The individual preference for same-ethnic friendships contributes to the persistent segregation of pupils’ friendship networks. In this paper, we focus on the effect of Arabs and Jewish pupils' gender as it affects the social tendency to form homophilic ethnic friendships. Gender is a key factor of peer relationships throughout children’s development. Gender differences appear at an early age, with girls tending to have more diverse social networks than boys. However, the tendency for gender homophily varies with age. In the early years of adolescence, gender boundaries begin to blur. The number of social relationships between boys and girls increases during the children's adolescence, towards the formation of romantic relationships. Romantic relationships are characterized by stricter ethnic homophily that reflects the desire of groups to empower their ethnic identity. Yet, ethnic homophily varies by gender. In conservative societies, and particularly in Arab society in Israel, women play a key role in reproduction and maintenance for the collective identity. They are often central in ethnic and national transformation, not only in the transmission of its cultural artefacts, but also as markers of the boundaries of collectivities. Women's commitments to ethnic collectivity, among these societies, may bring them to be more restricted than boys in choosing others to associate. Hence, we expect ethnic homophily to be higher among Arab girls than among all other sub-groups.

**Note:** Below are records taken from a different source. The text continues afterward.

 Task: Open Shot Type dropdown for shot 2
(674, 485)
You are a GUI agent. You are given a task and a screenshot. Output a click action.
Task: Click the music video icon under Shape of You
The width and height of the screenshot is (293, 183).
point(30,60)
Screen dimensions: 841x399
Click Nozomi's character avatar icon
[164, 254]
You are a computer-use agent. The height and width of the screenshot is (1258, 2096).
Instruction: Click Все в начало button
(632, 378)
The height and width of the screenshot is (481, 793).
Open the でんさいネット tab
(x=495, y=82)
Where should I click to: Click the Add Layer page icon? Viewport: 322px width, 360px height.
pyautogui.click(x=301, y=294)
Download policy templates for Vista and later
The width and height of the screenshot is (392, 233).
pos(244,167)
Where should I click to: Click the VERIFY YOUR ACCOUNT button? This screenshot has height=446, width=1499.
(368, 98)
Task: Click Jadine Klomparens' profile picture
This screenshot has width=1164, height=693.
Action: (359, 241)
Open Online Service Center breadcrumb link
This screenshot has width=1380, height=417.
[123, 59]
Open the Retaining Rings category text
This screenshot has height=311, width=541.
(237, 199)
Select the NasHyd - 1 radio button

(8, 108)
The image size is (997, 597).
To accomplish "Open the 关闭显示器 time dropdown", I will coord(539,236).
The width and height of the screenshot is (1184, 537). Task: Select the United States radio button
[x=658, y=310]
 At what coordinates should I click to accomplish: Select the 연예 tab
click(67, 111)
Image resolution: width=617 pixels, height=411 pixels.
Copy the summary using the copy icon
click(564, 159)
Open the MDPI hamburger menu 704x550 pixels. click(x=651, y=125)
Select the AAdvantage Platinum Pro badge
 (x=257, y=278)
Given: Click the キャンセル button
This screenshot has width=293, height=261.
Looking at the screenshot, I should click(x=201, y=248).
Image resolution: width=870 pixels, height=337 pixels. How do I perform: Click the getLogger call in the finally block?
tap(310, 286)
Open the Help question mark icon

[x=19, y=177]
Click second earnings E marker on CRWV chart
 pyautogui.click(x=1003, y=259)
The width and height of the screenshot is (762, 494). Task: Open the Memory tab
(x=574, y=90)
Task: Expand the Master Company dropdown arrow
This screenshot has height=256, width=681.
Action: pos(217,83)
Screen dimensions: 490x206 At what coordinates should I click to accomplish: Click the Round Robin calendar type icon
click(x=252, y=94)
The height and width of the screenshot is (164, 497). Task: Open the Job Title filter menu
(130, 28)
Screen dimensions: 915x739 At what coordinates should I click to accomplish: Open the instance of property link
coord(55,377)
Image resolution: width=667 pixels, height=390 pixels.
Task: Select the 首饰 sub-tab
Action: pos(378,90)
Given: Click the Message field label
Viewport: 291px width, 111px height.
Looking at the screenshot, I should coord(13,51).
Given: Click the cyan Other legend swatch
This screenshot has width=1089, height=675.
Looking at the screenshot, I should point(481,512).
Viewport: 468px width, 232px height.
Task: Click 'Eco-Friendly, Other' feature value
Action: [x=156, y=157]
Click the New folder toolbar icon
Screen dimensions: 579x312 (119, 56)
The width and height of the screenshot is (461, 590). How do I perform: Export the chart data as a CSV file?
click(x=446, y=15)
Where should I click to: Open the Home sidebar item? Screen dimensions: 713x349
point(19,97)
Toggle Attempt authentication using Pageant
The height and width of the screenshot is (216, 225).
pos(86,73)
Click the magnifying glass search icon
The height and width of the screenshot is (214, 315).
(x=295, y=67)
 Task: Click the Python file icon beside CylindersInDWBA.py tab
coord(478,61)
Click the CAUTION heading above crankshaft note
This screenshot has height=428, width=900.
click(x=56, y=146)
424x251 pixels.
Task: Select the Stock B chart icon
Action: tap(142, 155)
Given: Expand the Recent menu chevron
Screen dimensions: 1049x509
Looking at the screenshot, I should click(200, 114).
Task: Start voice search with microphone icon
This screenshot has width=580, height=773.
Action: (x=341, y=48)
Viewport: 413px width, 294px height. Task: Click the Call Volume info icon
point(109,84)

The study consist 93 classes of 4th to 11th graders, which included at least two Arab students and two Jewish students. The students were asked to complete a questionnaire that included questions about their relationship with each of the other students in their homeroom class. Having full classroom networks, we fit exponential random graph models. These models allow to assess ethnic homophily while controlling for background, context, and network properties; they also allow to include estimators of other boundary dimensions at the student level, i.e., to assess whether similarity in identity predicts friendship.
When assessing the tendency for ethnic homophily, Jewish girls, Jewish boys and Arab boys prefer to engage with members of same ethnic group. In primary school their tendency for ethnic homophily is stronger than in middle/secondary school. Arab girls, however, tend to have homophilic relationships in middle/secondary school but not in primary school.